Rotary vane vacuum pump stage 200 further comprises a gas ballast assembly 230 . As described in the background section above, gas ballast assembly 230 is in fluid communication with stator chamber 212 for selectively admitting ballast gas into stator chamber 212 from outside pump stage 200 .

Gas ballast assembly 230 includes a gas ballast passage 232 in fluid communication with stator chamber 212 . In the illustrated embodiment, the passageway 232 has a first portion 232a extending from the stator chamber 212 through the stator 210 to an opening 211 in the stator 210 and is connected to the first portion 232a at the opening 211 to and a second portion 232 b in the form of a pipe extending between the generator casing 110 .

As will be appreciated, when the generator casing 110 is used as an oil casing and contains oil (i.e., when the stage 200 is in an oil-sealed rotary vane vacuum pump), the pipe 232b allows the oil to pass through the gas ballast passage 232. It is necessary to provide a properly sealed path for the ballast gas between the exterior of the casing 110 and the stator chamber 212, preventing it from being transmitted to the stator chamber 212. This can be accomplished in any suitable manner, such as by sealing pipe 232b to opening 211 using an O-ring seal.

Gas ballast assembly 230 further includes a gas ballast valve 234 located upstream of passageway 232 . Valve 234 includes a valve body 236 secured to opening 111 of generator casing 110 . Valve body 236 defines a valve seat having a valve opening 238 therein.

A valve piston 240 is disposed within the valve body 236 and is biased against the valve seat to close the valve opening 238 by a biasing member 242 (eg, a spring or other suitable biasing member).
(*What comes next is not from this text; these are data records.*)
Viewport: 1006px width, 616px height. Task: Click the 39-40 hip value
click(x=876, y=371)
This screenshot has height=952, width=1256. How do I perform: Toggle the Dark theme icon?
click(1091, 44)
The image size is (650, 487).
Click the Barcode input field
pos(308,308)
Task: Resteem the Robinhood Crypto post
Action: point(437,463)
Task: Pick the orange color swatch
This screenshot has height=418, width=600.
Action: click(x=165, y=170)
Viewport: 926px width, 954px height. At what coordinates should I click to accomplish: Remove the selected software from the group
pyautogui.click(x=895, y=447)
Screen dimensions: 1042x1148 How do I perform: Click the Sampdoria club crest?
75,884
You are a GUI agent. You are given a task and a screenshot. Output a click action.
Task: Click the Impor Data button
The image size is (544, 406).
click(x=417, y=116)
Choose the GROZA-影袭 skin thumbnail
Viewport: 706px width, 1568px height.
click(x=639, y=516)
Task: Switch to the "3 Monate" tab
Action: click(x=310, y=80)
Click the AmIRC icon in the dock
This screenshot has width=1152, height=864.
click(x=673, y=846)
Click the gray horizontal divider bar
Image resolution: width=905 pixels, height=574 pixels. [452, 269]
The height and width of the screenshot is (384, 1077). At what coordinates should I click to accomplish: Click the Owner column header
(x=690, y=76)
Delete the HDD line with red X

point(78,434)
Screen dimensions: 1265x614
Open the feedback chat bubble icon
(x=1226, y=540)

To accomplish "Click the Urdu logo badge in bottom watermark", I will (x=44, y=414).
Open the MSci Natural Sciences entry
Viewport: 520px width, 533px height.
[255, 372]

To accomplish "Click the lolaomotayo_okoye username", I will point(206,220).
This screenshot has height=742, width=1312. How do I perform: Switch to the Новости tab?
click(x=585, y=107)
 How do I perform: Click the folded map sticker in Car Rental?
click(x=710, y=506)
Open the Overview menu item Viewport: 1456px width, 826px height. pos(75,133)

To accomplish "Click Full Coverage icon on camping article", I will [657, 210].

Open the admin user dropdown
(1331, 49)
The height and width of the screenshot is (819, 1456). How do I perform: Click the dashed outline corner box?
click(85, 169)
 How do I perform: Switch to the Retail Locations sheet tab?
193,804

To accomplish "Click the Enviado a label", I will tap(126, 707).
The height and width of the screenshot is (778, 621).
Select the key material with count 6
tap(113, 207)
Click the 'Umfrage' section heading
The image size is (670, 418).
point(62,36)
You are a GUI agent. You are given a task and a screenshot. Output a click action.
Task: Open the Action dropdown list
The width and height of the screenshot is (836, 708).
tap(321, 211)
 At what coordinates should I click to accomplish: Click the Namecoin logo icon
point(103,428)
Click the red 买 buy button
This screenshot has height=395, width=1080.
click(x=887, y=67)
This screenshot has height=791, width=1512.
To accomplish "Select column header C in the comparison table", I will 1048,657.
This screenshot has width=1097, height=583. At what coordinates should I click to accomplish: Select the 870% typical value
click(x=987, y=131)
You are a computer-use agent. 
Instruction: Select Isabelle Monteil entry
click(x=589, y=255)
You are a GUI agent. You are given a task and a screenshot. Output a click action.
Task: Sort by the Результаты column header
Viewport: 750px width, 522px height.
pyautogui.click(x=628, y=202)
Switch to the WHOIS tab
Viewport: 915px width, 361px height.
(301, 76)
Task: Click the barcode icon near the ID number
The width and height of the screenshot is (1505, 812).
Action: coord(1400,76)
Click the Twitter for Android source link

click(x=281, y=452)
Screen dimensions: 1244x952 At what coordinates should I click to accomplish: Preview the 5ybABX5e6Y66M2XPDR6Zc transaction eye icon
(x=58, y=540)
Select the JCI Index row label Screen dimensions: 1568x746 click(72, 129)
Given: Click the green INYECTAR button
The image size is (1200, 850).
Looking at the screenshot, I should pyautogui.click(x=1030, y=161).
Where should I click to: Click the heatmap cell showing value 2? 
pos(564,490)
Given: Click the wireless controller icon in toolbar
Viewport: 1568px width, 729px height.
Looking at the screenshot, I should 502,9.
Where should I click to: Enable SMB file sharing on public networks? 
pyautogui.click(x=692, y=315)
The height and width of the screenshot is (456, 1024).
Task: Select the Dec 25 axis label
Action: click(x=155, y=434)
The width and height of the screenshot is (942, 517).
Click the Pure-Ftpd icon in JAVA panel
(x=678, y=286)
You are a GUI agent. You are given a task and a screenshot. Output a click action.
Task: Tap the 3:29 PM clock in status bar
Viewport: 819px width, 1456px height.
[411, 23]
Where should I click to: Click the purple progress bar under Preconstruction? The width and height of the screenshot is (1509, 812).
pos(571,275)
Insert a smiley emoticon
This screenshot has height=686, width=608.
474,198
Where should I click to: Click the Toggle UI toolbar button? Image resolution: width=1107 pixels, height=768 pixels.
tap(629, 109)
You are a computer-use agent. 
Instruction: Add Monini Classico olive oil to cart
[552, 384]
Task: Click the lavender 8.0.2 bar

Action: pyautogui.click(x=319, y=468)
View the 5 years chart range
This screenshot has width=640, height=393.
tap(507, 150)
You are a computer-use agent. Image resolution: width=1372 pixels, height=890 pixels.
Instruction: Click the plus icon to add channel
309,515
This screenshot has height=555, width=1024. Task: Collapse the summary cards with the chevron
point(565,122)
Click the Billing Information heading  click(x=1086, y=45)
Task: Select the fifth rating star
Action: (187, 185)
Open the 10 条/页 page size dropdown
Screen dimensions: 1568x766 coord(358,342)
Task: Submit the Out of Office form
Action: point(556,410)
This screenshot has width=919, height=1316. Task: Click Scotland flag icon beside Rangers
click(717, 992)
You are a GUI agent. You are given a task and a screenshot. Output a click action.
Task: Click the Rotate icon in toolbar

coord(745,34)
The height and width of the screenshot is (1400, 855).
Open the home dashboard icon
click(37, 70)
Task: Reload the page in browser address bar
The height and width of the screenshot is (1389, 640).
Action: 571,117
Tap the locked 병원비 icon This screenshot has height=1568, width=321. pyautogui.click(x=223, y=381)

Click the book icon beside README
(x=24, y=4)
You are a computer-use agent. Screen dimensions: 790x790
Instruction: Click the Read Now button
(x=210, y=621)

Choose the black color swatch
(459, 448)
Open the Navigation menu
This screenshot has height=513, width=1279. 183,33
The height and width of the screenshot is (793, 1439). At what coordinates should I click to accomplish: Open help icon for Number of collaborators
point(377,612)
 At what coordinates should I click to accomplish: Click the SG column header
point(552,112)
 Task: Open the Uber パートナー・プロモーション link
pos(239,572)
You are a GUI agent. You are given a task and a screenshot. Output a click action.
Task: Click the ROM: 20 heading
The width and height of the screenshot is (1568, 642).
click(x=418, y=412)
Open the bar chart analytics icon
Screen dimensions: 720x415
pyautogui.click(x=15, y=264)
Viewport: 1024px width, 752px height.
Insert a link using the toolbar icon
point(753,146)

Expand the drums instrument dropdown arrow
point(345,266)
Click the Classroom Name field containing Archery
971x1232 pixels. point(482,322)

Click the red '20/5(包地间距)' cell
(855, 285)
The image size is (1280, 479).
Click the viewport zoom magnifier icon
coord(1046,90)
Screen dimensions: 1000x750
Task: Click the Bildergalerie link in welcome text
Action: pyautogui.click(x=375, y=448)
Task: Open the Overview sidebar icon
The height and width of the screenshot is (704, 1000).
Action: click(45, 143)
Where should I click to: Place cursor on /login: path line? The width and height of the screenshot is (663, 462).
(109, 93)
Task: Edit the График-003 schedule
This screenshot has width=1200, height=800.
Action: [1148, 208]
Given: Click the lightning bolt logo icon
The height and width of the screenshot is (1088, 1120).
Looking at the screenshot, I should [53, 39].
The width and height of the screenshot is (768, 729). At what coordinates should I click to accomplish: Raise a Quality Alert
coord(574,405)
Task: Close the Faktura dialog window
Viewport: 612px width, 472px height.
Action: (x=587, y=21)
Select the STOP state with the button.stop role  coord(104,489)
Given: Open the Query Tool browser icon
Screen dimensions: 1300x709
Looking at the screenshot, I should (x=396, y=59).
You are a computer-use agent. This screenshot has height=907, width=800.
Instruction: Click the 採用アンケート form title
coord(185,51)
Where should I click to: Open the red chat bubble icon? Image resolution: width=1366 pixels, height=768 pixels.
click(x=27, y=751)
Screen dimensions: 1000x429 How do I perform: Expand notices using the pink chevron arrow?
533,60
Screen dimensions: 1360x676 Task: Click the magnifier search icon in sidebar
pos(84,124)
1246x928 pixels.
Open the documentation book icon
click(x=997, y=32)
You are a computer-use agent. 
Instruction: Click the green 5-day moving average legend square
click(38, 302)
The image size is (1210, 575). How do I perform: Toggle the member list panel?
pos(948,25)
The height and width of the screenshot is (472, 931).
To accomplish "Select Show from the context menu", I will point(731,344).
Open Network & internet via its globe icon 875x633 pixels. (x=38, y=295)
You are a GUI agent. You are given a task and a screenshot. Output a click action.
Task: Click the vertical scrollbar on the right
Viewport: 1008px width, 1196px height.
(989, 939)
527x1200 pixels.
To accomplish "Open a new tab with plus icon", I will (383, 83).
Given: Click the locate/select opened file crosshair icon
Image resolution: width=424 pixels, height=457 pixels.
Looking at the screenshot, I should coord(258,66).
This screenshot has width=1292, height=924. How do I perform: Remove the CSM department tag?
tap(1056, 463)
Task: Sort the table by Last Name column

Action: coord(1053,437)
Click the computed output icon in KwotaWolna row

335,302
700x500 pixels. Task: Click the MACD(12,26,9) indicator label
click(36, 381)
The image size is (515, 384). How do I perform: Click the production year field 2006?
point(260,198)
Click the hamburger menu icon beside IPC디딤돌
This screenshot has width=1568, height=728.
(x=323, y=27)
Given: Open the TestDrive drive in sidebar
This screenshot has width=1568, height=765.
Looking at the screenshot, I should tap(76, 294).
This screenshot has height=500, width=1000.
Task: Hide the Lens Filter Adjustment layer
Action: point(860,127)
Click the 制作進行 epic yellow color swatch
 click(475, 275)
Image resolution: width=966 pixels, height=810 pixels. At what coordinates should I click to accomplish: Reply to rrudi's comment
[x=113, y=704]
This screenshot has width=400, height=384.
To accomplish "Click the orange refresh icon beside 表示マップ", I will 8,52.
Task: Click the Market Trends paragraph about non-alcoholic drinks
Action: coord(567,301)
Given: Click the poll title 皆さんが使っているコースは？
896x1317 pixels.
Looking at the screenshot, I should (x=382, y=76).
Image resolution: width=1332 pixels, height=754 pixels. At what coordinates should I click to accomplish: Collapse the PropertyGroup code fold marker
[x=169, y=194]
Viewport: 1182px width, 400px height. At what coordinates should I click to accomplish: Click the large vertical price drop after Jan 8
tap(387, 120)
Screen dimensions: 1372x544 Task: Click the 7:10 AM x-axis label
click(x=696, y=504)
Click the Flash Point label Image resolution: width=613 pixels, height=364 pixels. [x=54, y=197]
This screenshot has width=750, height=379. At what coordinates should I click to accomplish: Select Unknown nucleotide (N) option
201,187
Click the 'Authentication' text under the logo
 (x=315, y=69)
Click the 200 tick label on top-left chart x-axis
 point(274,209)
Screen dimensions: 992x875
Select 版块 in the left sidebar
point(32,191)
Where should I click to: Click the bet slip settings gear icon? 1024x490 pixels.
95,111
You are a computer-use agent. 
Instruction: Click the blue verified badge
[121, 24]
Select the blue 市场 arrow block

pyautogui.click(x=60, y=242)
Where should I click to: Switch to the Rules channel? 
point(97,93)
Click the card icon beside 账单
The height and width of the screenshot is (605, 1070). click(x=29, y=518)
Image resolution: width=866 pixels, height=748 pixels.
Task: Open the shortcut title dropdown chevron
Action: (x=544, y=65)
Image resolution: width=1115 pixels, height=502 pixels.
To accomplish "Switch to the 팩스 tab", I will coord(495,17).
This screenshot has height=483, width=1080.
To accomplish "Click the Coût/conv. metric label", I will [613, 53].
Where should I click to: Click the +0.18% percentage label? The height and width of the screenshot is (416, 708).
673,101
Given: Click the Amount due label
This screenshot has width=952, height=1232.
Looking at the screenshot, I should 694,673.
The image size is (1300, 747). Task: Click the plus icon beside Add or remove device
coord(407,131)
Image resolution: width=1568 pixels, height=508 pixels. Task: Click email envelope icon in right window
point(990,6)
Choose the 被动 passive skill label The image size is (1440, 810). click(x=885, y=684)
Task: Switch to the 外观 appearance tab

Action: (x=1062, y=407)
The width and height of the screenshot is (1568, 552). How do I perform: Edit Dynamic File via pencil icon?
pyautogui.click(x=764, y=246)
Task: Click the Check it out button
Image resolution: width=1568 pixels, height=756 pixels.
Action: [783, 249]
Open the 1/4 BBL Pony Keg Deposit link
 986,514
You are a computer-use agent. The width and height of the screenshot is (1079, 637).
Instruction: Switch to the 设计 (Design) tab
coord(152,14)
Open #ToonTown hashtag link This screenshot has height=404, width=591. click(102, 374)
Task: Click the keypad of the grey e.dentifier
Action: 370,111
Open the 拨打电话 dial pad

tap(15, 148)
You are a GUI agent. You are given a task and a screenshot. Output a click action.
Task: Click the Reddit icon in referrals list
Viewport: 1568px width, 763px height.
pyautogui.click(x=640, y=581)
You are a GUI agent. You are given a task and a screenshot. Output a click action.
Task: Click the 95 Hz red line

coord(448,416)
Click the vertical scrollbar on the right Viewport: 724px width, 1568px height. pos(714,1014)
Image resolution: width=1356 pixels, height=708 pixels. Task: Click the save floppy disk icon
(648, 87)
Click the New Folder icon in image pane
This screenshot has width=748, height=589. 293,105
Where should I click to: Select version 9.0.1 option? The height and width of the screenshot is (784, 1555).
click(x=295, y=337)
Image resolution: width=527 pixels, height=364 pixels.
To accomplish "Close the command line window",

A biasing member 242 is fixed between the pipe 232 b and the piston 240 . Passage 232 is in selective fluid communication with valve opening 238 through opening 233 in pipe 232b.

It is understood that the valve seat opening 238 can be selectively opened by, for example, using differential gas pressure across the piston 240 to overcome the biasing force of the biasing member 242 pressing against the piston 240 . want to be Thus, piston 240 can be used to selectively open and close gas ballast passage 232 in response to relative gas pressure across it.

Gas ballast assembly 230 further includes a gas ballast control element 250 fluidly connected to valve 234 and operable to selectively allow or prevent fluid communication between gas ballast valve 234 and the exterior of pump stage 200 . Prepare. In the illustrated embodiment, the control element 250 includes a body 252 that includes an orifice 254 therein and rotates about the body 252 to selectively open or close the orifice 254 to allow gas ballast valve 234 and pump stage 200 to operate. and a cover 256 configured to allow or prevent fluid communication with the exterior of the. When cover 256 blocks orifice 254 , valve 234 is unable to fluidly communicate with ballast gas around the exterior of pump stage 200 . When cover 256 opens orifice 254 , ballast gas from outside pump stage 200 may be in fluid communication with valve 234 through body 252 .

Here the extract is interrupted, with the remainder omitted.